I had a fancy Dell XPS gaming laptop and was at a LAN party with my friends,
playing the latest and greatest. The computer was very hot to the touch. Well,
it was time to pack up and leave, so I put my laptop in my flimsy backpack and
took a 20min walk home in the freezing cold.

I get home and lo, the computer, ice cold to the touch, wouldn't boot. Took it
to the shop and the tech said that a few of the components were cracked and
i'd need to replace them or get a new laptop.

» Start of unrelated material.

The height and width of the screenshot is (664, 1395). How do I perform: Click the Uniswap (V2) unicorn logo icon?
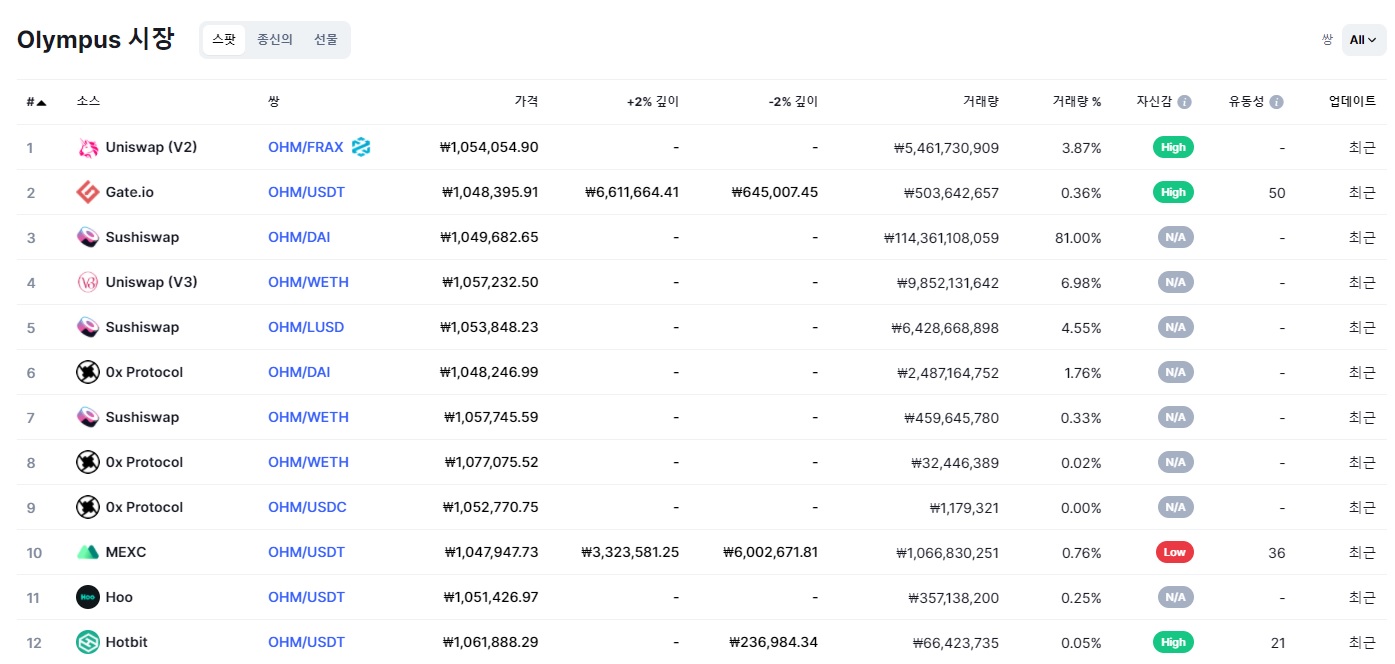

That's when it hit me; of _course_ when you take something very hot and put it
in something very cold, it's going to break. Should've waited like 5 minutes
instead of rushing out...

------
kylnew
If you lived in a cold temperature with an iPhone for long enough, you learn
to keep it close to your body when wrapping up for the outdoors. Sure, you
need to pull it out for some functions and that's awkward, but the gloves you
are wearing get in the way of that too. These are general challenges of
navigating the cold. I can see the irritation, but I'm in agreement with other
Canadians here that this isn't really news :)

------
bfred_it
I noticed last winter in Seoul. I could barely use my iPhone 6S Plus outside.
I had to regularly walk in stores and blow on its back to warm it up. Super
annoying when it turned off at the peak of a mountain and I couldn't turn it
on until I was half-way down.

It doesn't tell you why it turns off either, I thought the battery was dead
when it started regularly turning off around 20-40%

------
hokumguru
Isn't this one of the primary reasons they were undervolting iphones? I
thought this was already common knowledge.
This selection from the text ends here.